Exercise prompt.
All of the data should be reproduced word for word, though its pictures must be omitted.

Exercise inputs.
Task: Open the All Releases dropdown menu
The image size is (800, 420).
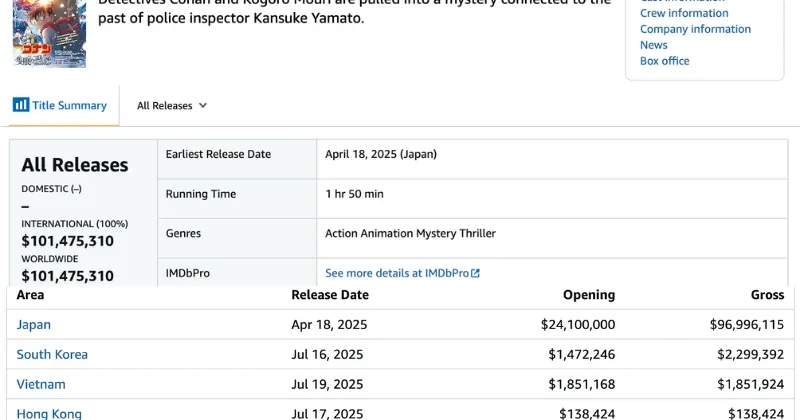Action: (x=172, y=106)
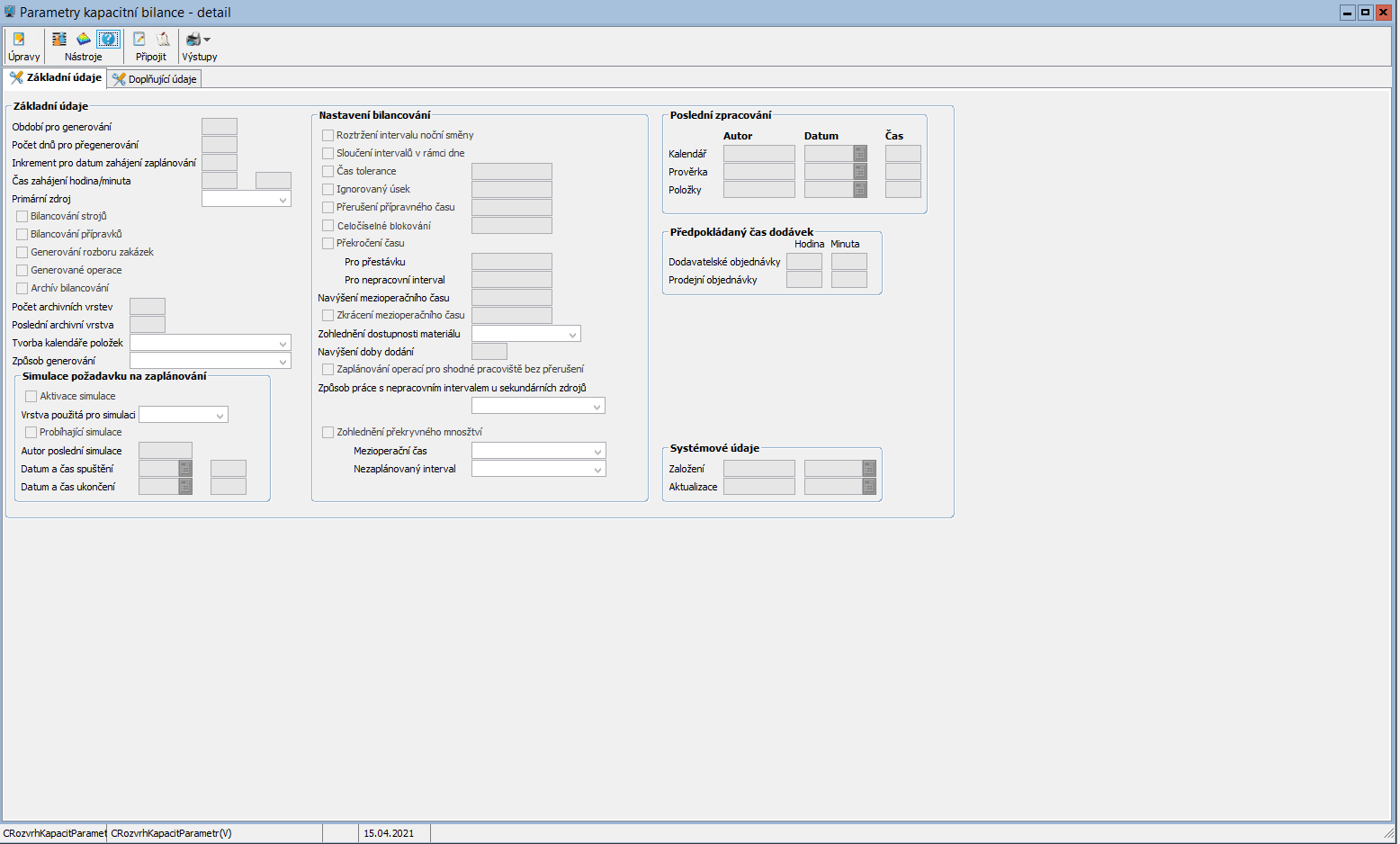Open calendar picker for Kalendář date

tap(860, 154)
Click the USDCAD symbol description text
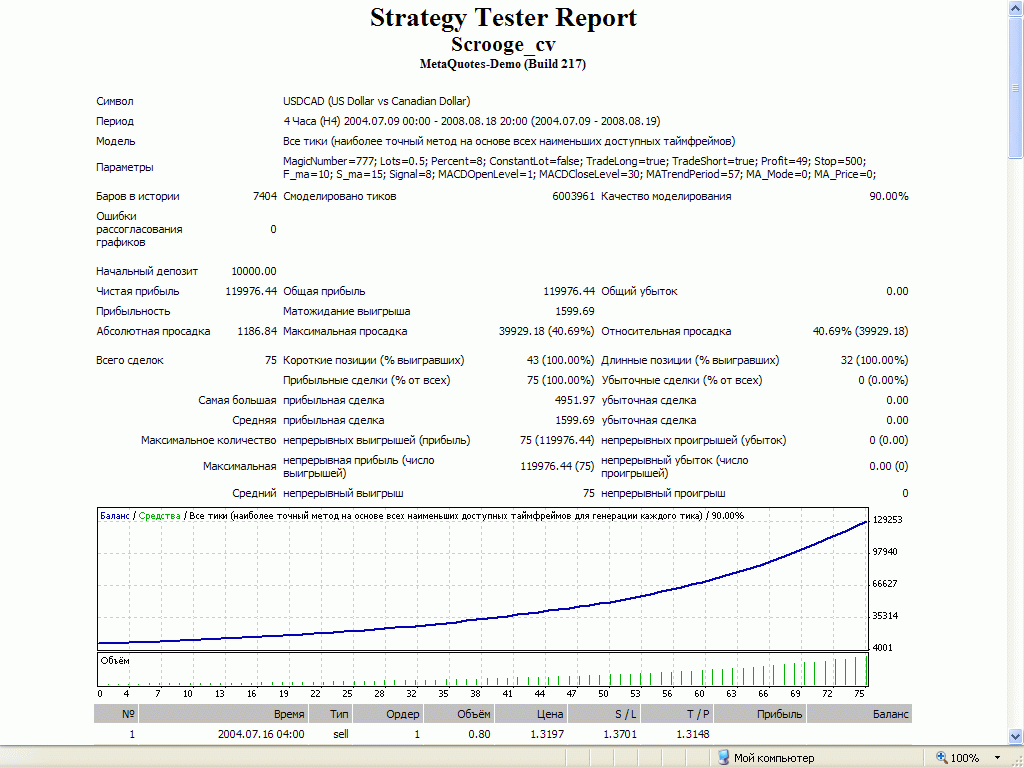This screenshot has height=768, width=1024. pyautogui.click(x=376, y=101)
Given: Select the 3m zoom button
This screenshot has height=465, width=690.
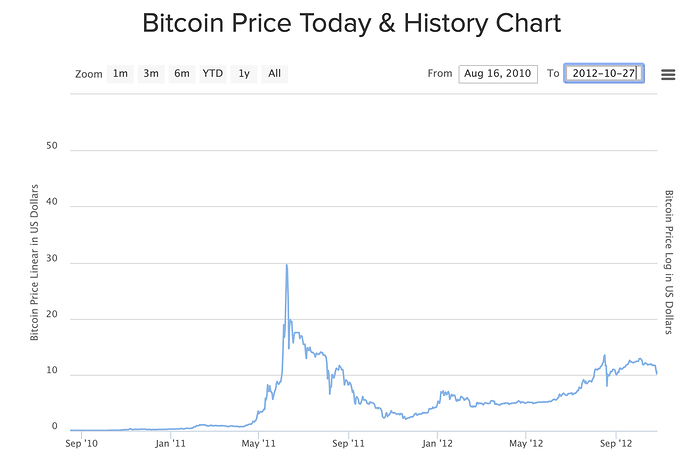Looking at the screenshot, I should pos(151,73).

Exercise output.
Task: Open the All Releases dropdown menu
The image size is (800, 420).
Action: (x=172, y=106)
Open calendar picker for Kalendář date

tap(860, 154)
Click the USDCAD symbol description text
This screenshot has height=768, width=1024. pyautogui.click(x=376, y=101)
Given: Select the 3m zoom button
This screenshot has height=465, width=690.
Looking at the screenshot, I should pos(151,73).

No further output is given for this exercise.